INTRODUCTION
Festival de Cannes 2006 : Wong Kar-wai en est le premier président « chinois ». Or le palmarès couronne plusieurs films « engagés », relatifs à l’Histoire. Ken Loach reçoit la palme d’or pour Le Vent se lève, qui met en scène la guerre d’indépendance de 1920 menée par les républicains irlandais contre les troupes d’occupation britannique. De même, deux années auparavant, à ce même festival, le documentaire de Michael Moore, Fahrenheit 9/11 remporte la palme pour une œuvre politique satirique qui évoque les attentats de 2001 à New York et les enjeux historiques américains contemporains. À cette même session de 2004, le film intitulé 2046, du cinéaste « hongkongais » Wong Kar-wai est en compétition, ce qui souligne la dimension mondiale de ses œuvres, plusieurs fois sélectionnées et ouvertes à un large public.

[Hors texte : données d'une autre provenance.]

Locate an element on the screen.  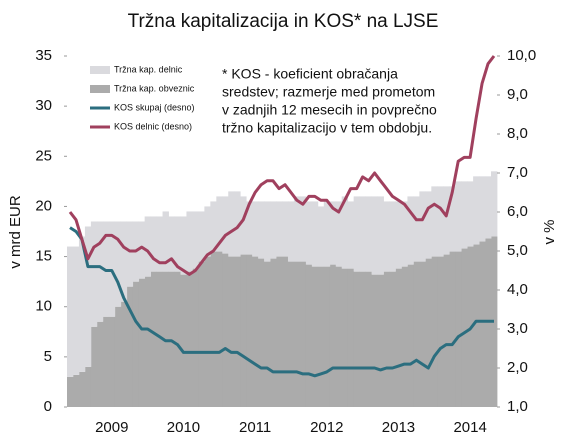
y-tick-label: 20 is located at coordinates (44, 206).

Ces deux films divergent très fortement, tant dans le genre choisi que dans l’esthétique mise en œuvre. Pourtant, tous deux évoquent dans leur titre une date historique et Wong Kar-wai insère deux plans d’images d’archives documentaires dans son œuvre : le texte et les images de l’Histoire sont apposés fugitivement dans la matérialité cinématographique de l’œuvre.
La date de Fahrenheit est explicite pour tout spectateur. Celle choisie par Wong est transparente pour un spectateur oriental. Dans les deux films, le titre fait référence de manière affichée à l’Histoire. Néanmoins, la date 2046 doit être déchiffrée par un public occidental.
Le devenir historique de Hong Kong est en effet marqué par un changement de souveraineté à venir ou advenu (selon la date de sortie des films). La colonie britannique devait être « rendue » à la République populaire de Chine et sa rétrocession était programmée au premier juillet 1997. La Chine a d’abord cédé Hong Kong à perpétuité à la Grande Bretagne après la première guerre de l’opium (1840-1842) lors du traité de Nankin, ainsi que la péninsule de Kowloon après la seconde guerre (1856-1860). En 1898, ces territoires colonisés sont accordés à la puissance occidentale pour une durée arrêtée de 99 ans. Ces traités sont qualifiés de « Traités inégaux », dès 1923, par les nationalistes. En 1982, démarrent les négociations sino-britanniques sur les modalités de ce retour (au moment même où se dessine un renouveau du cinéma hongkongais). Lorsqu’il advient, en 1997, le gouvernement chinois promet de maintenir les institutions mises en place par le pouvoir colonial britannique pour une durée de cinquante ans. Le titre du film évoque donc le seuil d’un changement historique programmé en 2046-2047. Or un fragment de cette promesse est inséré dans le générique de fin. Il faut être particulièrement vigilant pour le déceler parce qu’il est peu audible et recouvert partiellement par des voix cantonaises. La référence immédiatement historique à la situation singulière de l’île est affichée, mais se trouve dans les marges du film.
Au sein de l’œuvre, le sens de « 2046 », nombre omniprésent, s’échappe vers d’autres significations que celle qui fait signe vers l’Histoire. Elles sont plurielles et semblent à première vue diverger l’une de l’autre. « 2046 » désigne deux chambres d'hôtel, comme espace des relations amoureuses. C'est aussi le titre d’un roman de science-fiction rédigé par le personnage principal, écrivain, et un espace-temps du futur dans son second texte, intitulé 2047.
Au sein du film domine l’apparente éviction de l’Histoire au profit d’une représentation des liens amoureux et de l’écriture. Cela correspond en outre à la lecture la plus largement répandue du travail du réalisateur.
Ses films sont d’abord interprétés comme une réflexion sans cesse réjouée sur l’amour impossible, à travers le rapport problématique de l’être au temps et à l’altérité. Wong filme la vie affective de personnages qui ne cessent de se croiser à travers des intrigues souvent multiples. Ceux-ci se rencontrent parfois mais parviennent rarement à tisser des liens dans la durée et l’accomplissement. En parallèle, une lecture d’ordre philosophique s’en dégage : l’interrogation de la notion de « sujet » dans son rapport à lui-même et au sexe opposé s’enracine dans une réflexion sur la temporalité. Elle est fracturée et filmée de manière obsessionnelle à travers des dates récurrentes, des horloges ou des décomptes.